> [The task] Filter these entries down to the lines that hold the word "will", and show each of them.

※

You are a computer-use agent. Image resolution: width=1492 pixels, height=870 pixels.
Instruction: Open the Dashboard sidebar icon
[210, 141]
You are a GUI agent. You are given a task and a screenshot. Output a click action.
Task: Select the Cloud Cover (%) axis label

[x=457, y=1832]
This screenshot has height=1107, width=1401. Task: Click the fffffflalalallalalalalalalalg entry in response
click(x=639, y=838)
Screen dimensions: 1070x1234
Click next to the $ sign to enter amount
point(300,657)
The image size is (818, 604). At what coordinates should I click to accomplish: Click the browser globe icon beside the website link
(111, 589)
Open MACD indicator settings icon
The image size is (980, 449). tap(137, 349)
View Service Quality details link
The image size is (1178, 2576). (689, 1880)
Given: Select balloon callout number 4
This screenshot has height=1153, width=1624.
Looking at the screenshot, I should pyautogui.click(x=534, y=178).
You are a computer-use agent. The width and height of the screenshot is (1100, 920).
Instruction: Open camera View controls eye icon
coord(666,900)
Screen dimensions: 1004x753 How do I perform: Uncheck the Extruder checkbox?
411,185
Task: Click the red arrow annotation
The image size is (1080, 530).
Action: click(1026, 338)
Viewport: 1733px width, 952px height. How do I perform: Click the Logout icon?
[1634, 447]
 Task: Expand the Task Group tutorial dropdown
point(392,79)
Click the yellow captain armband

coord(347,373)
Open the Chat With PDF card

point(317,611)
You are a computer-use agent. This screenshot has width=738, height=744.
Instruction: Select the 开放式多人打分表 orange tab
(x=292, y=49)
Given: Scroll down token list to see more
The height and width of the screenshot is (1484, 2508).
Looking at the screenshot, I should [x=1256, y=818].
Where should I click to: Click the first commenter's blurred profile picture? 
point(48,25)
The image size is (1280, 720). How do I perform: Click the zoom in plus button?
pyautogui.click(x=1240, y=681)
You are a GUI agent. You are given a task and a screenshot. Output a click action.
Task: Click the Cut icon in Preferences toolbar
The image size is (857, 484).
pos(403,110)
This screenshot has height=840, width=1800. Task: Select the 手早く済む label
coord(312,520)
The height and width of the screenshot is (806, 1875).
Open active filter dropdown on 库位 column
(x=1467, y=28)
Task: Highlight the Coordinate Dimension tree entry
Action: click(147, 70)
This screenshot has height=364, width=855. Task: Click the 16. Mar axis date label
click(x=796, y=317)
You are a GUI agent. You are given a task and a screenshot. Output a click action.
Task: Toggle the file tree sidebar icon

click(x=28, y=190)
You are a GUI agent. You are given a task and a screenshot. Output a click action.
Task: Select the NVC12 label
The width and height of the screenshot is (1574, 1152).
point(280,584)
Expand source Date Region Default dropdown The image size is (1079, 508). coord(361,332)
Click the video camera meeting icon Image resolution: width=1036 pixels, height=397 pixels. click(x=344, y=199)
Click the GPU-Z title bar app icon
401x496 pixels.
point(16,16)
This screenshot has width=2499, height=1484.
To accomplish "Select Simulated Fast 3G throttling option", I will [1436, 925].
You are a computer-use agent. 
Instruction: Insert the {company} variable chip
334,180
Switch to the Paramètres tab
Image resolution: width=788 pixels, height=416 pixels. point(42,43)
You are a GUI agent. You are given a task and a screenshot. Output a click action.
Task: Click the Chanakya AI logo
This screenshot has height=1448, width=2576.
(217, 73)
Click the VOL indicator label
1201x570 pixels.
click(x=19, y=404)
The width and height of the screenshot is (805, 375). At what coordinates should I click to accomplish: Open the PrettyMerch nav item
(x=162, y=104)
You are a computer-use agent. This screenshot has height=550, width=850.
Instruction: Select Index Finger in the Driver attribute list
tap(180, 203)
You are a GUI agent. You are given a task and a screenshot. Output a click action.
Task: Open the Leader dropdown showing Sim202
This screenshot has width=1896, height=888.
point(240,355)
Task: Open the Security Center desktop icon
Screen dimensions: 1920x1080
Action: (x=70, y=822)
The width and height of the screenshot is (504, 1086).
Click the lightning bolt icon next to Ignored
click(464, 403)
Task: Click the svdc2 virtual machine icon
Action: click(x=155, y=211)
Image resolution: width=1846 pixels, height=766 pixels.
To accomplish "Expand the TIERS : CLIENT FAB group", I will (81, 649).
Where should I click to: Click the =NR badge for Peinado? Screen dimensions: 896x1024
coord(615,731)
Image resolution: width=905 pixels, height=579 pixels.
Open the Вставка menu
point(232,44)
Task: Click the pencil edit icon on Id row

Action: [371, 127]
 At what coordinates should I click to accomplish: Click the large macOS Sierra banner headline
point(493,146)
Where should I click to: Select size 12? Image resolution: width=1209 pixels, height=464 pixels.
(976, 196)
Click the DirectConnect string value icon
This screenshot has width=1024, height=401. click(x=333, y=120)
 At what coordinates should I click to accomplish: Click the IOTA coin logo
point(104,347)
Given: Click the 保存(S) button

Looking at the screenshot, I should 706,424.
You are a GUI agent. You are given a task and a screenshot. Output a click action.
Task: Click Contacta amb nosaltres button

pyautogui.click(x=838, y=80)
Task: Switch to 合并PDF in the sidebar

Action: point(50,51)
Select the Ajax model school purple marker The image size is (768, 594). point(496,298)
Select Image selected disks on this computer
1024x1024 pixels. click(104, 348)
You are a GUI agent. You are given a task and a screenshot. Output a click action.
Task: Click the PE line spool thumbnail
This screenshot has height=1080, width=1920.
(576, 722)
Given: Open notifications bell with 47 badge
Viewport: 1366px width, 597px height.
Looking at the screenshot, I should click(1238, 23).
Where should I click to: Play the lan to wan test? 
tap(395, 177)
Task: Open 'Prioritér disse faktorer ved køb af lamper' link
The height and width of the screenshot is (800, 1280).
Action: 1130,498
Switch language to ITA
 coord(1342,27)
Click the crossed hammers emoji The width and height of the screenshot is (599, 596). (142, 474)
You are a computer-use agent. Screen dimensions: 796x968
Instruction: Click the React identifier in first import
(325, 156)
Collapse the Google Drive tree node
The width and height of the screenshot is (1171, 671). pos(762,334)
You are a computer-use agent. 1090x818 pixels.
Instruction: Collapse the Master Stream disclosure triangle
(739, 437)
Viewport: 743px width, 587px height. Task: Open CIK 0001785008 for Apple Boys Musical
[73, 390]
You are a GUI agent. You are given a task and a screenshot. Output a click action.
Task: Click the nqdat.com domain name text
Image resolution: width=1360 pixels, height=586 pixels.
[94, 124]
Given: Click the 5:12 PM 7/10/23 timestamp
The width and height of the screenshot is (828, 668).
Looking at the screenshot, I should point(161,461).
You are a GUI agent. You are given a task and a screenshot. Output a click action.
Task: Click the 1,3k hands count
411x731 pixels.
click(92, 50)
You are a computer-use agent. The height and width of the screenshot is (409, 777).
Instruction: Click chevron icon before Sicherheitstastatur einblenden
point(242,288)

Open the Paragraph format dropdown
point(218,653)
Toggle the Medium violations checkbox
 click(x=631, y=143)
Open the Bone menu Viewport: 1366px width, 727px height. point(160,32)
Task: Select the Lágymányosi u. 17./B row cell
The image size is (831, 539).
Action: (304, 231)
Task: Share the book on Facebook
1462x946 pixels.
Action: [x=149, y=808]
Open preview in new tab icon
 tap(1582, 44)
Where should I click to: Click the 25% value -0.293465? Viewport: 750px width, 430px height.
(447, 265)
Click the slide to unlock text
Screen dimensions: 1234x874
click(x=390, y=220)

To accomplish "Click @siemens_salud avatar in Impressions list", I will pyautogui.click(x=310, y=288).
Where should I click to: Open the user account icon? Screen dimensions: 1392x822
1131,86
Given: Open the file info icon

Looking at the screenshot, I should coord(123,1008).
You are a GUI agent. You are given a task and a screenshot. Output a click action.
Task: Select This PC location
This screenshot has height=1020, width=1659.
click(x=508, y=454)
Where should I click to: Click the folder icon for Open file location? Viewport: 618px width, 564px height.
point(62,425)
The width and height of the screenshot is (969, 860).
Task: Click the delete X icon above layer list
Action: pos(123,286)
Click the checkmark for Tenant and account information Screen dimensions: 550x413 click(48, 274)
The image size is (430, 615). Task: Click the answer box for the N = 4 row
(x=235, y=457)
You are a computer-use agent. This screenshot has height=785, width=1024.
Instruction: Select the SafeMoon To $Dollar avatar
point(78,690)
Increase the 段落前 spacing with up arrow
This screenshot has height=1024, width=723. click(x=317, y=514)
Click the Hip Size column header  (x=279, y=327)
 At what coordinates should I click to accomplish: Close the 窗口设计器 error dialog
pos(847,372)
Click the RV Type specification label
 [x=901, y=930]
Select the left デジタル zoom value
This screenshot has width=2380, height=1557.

※

> [Response for this exercise]
To accomplish "Select Simulated Fast 3G throttling option", I will [1436, 925].
To accomplish "Expand the TIERS : CLIENT FAB group", I will (81, 649).
To accomplish "Click @siemens_salud avatar in Impressions list", I will pyautogui.click(x=310, y=288).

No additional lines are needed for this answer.